- **ASSIGNMENT**: Each record is to be copied exactly, with its pictures left behind.

- **EXERCISE INPUT**:
=== Section Start ===
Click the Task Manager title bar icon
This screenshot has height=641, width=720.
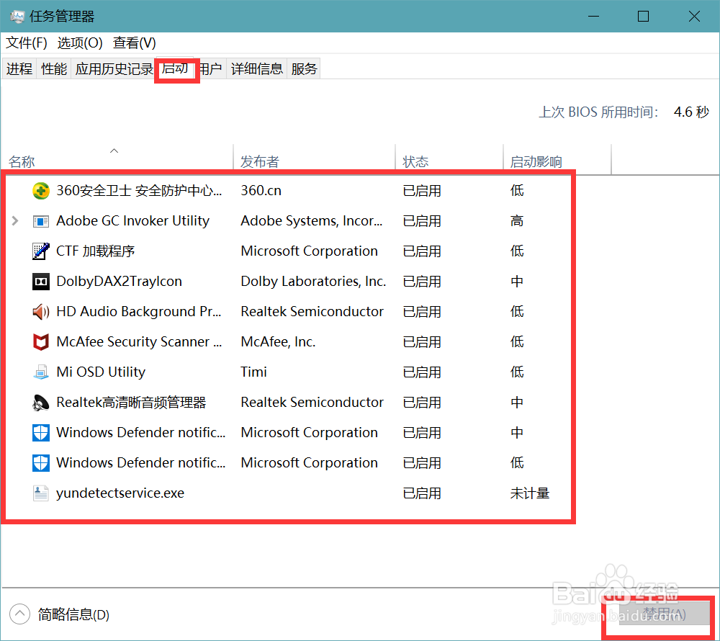pos(16,15)
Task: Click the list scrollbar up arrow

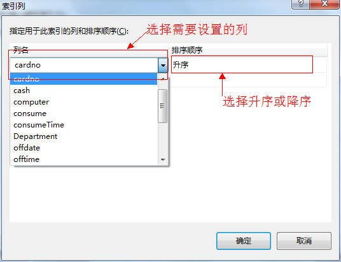Action: pos(163,78)
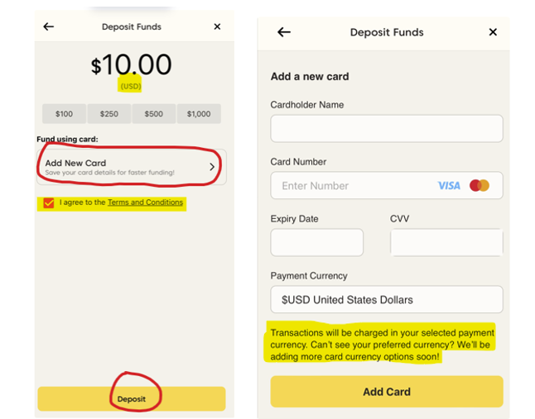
=== Section End ===
- **SOLUTION FOR THIS PROBLEM**:
Click the Task Manager title bar icon
This screenshot has height=641, width=720.
pos(16,15)
Task: Click the list scrollbar up arrow

Action: pos(163,78)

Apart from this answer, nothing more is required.